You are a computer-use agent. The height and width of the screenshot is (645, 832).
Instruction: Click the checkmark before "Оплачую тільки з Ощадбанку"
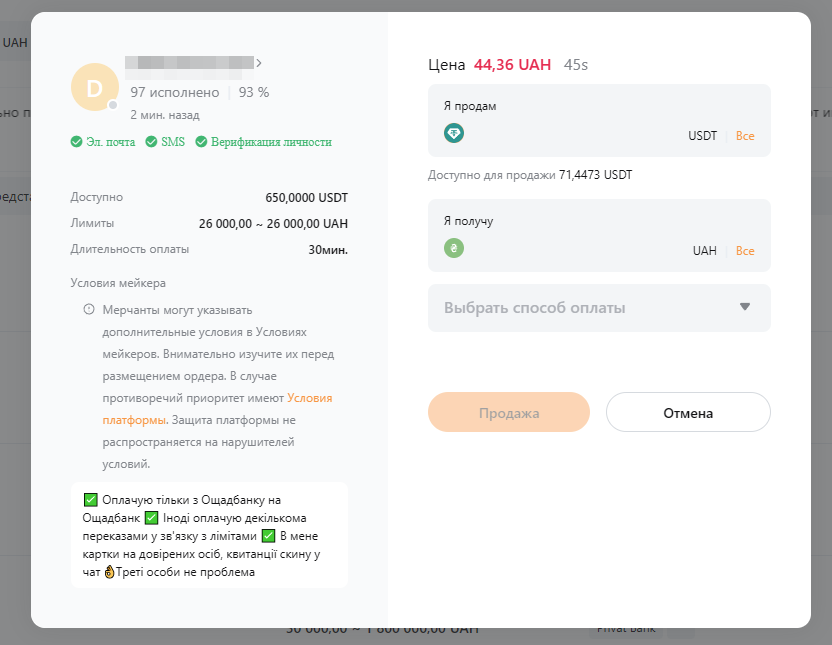[91, 499]
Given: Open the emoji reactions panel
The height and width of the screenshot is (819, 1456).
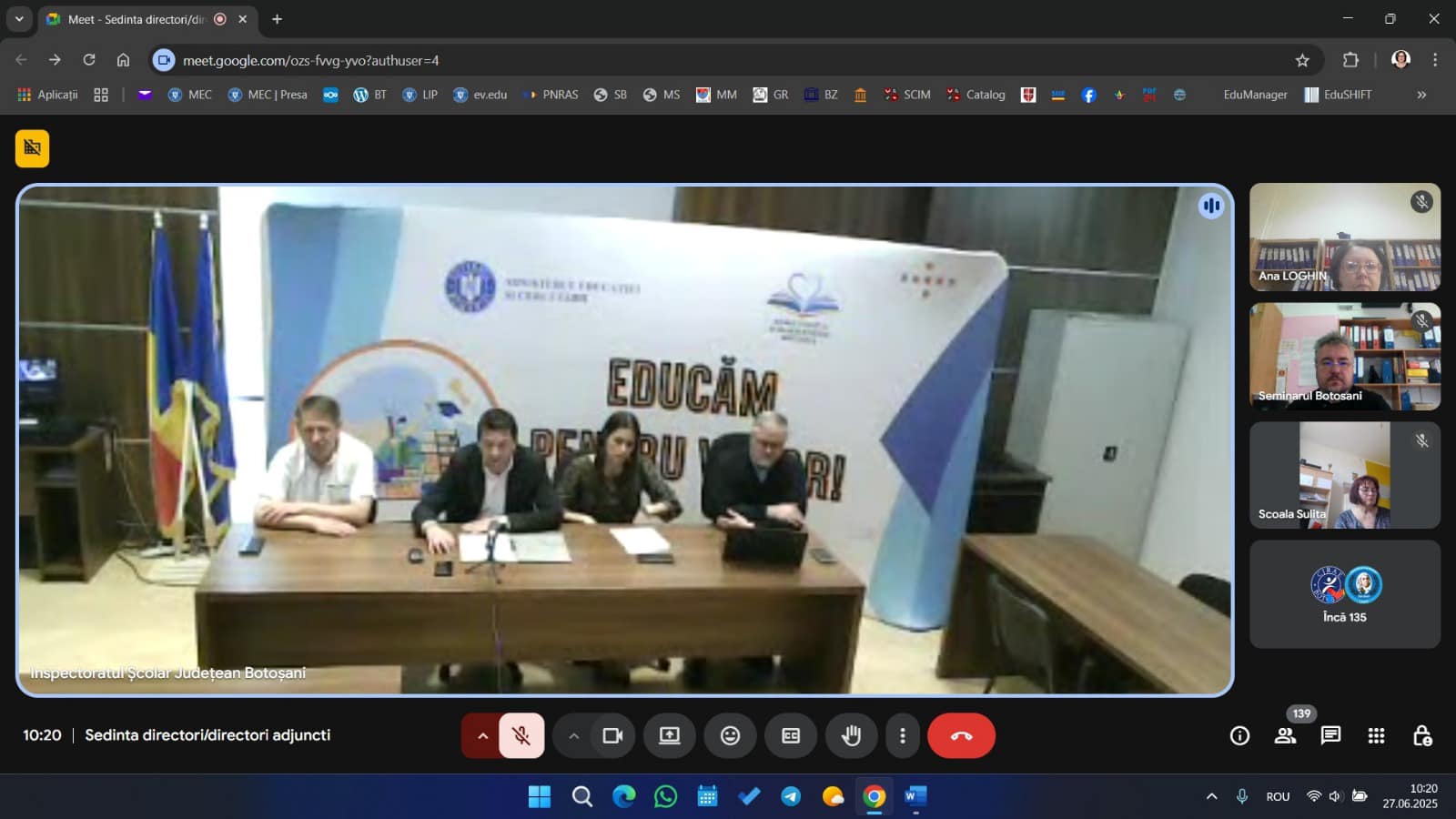Looking at the screenshot, I should pyautogui.click(x=730, y=735).
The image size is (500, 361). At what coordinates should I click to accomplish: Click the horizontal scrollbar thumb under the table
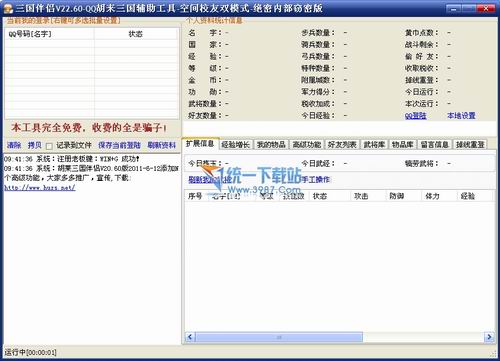click(279, 337)
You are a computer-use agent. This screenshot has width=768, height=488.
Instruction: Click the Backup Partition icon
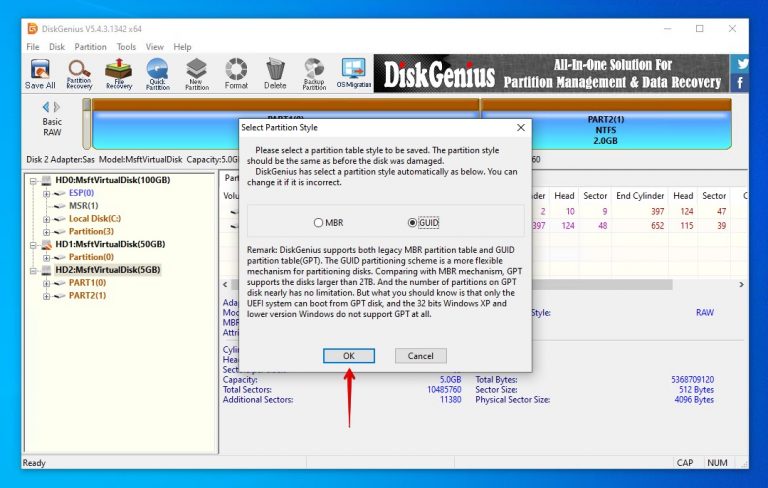314,74
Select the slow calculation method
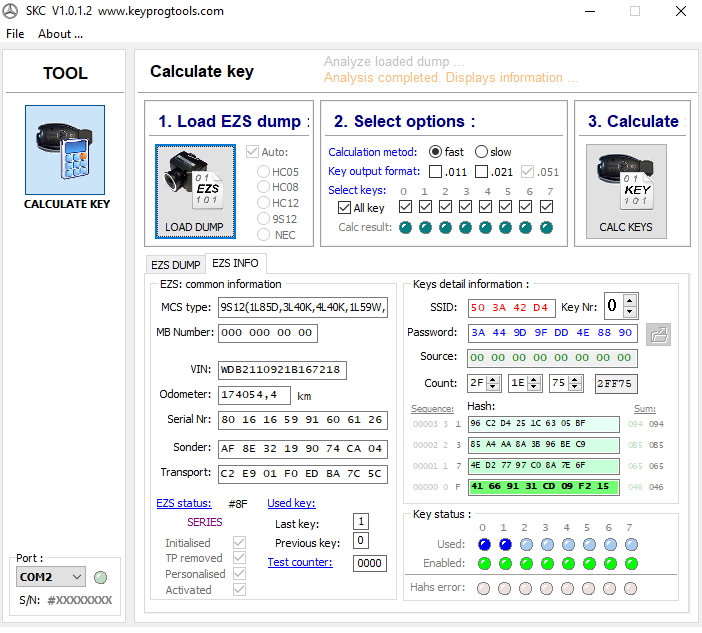Screen dimensions: 702x633 click(481, 152)
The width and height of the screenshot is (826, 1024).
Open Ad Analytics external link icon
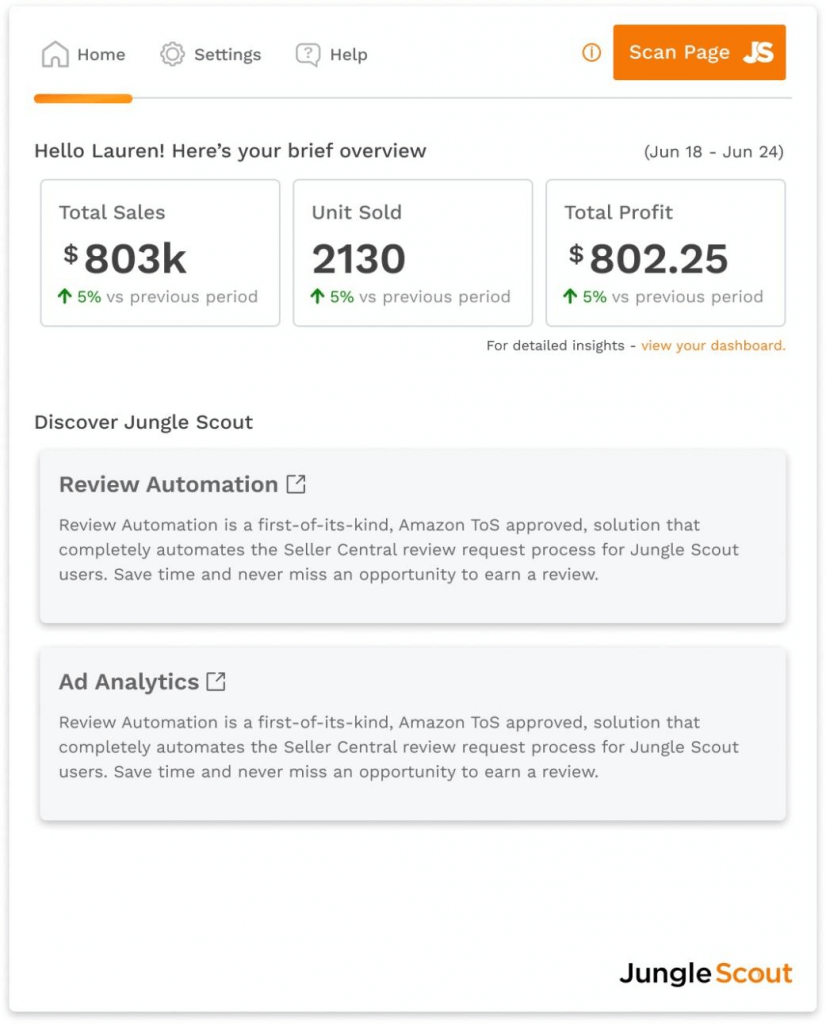216,681
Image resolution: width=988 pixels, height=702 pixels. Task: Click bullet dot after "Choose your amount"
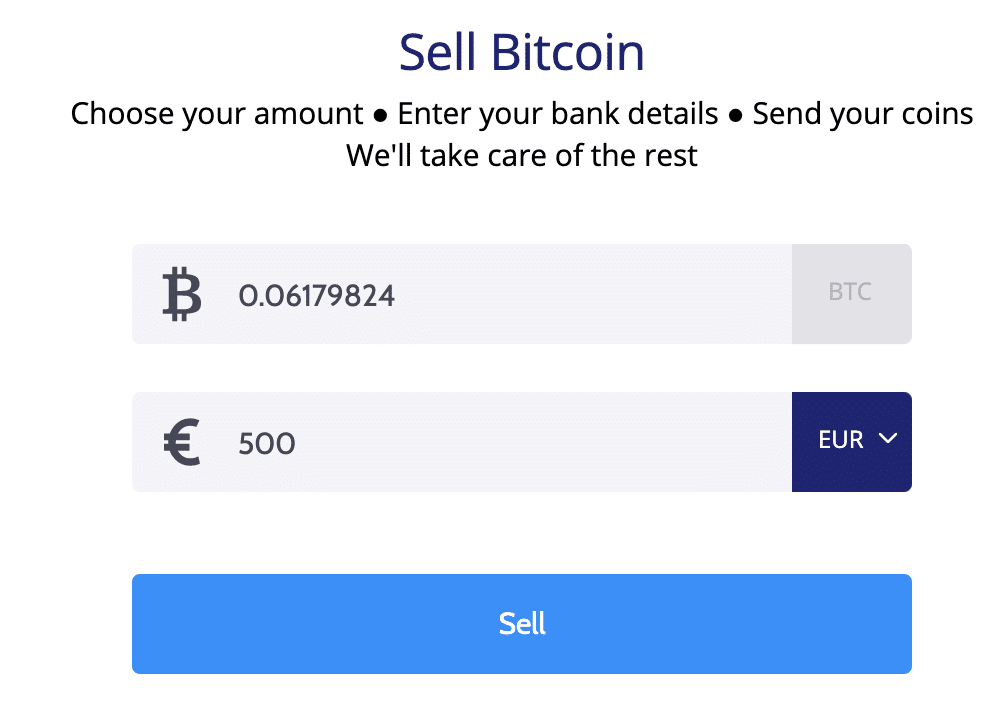[x=380, y=117]
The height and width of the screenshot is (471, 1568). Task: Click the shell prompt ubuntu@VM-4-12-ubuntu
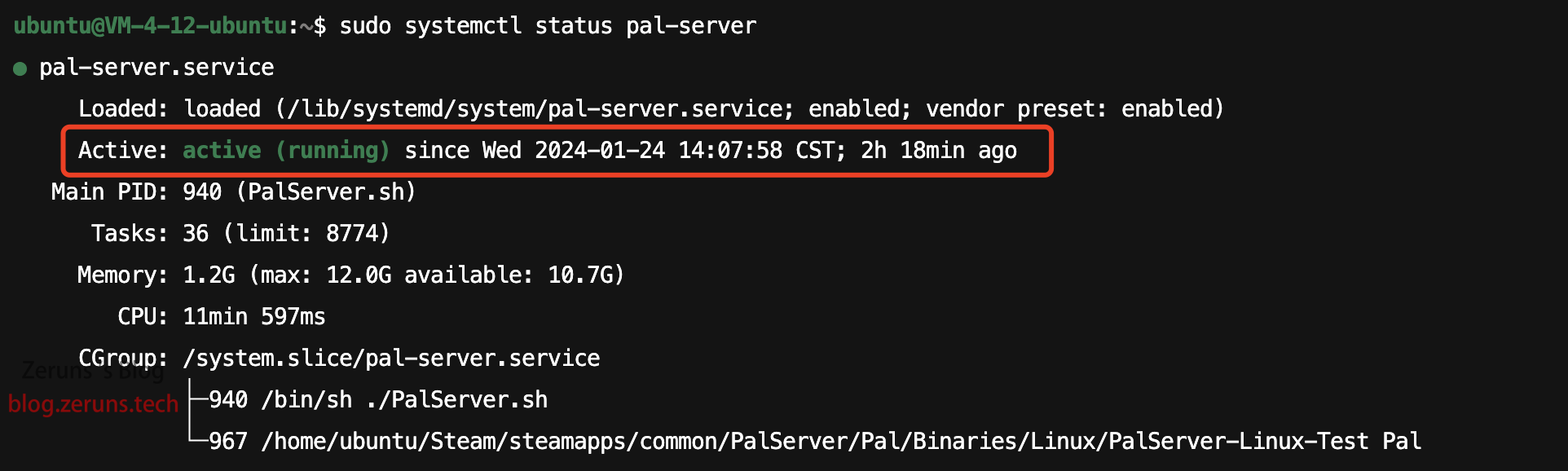pyautogui.click(x=150, y=26)
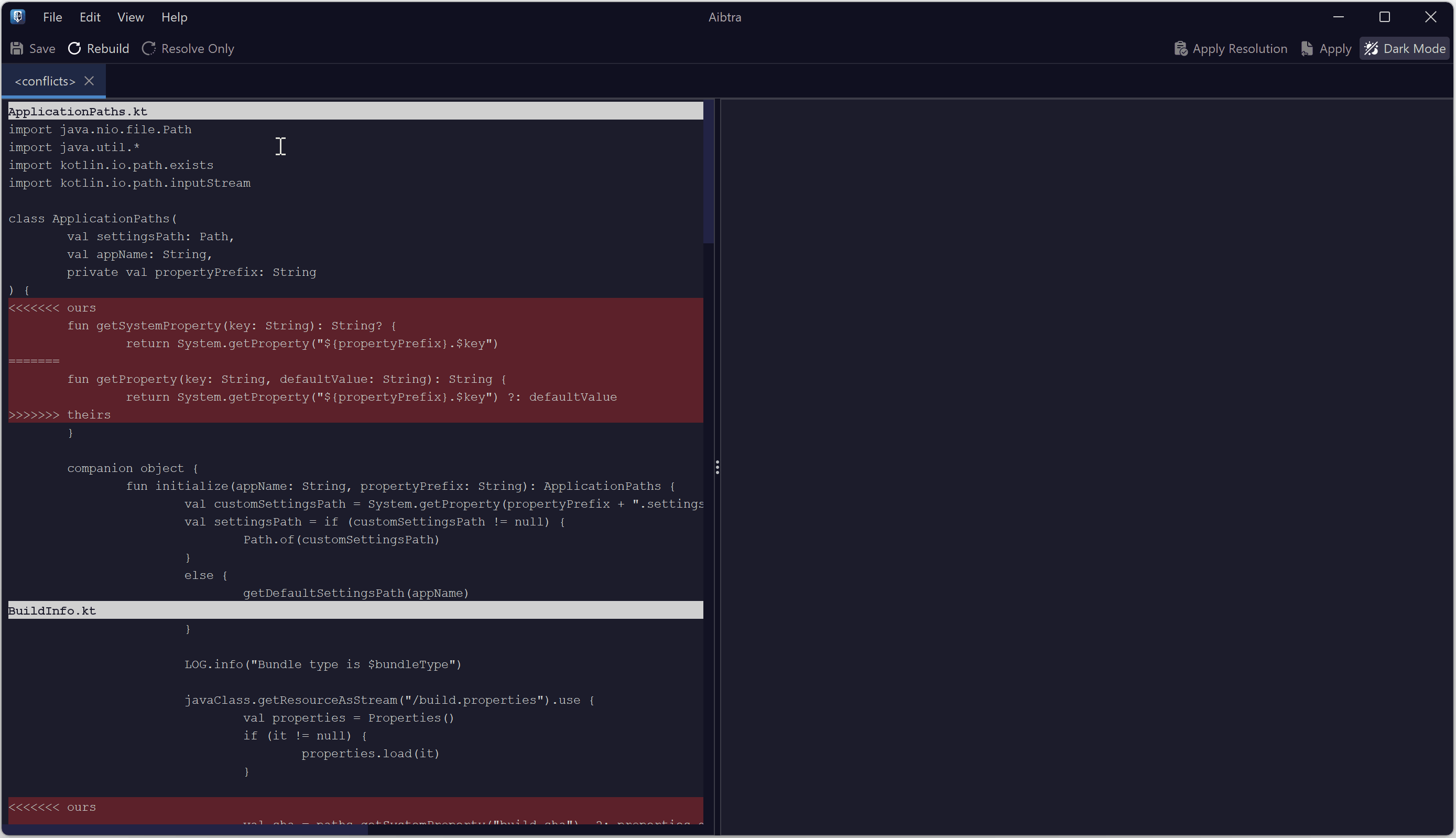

» TASK STATEMENT
Convert the listing between the lines holding "You are a computer-use agent. This" and "[x=380, y=117]", inclusive, into a two-column CSV with the headers request and answer. Give one row per request, put each value in a single quoted field with line breaks replaced by spaces, and leave the pictures out.

» THE REPLY
request,answer
"You are a computer-use agent. This screenshot has width=768, height=488. Instruction: Click the Backup Partition icon","314,74"
"Select the slow calculation method","Screen dimensions: 702x633 click(481, 152)"
"The width and height of the screenshot is (826, 1024). Open Ad Analytics external link icon","216,681"
"Image resolution: width=988 pixels, height=702 pixels. Task: Click bullet dot after ""Choose your amount""","[x=380, y=117]"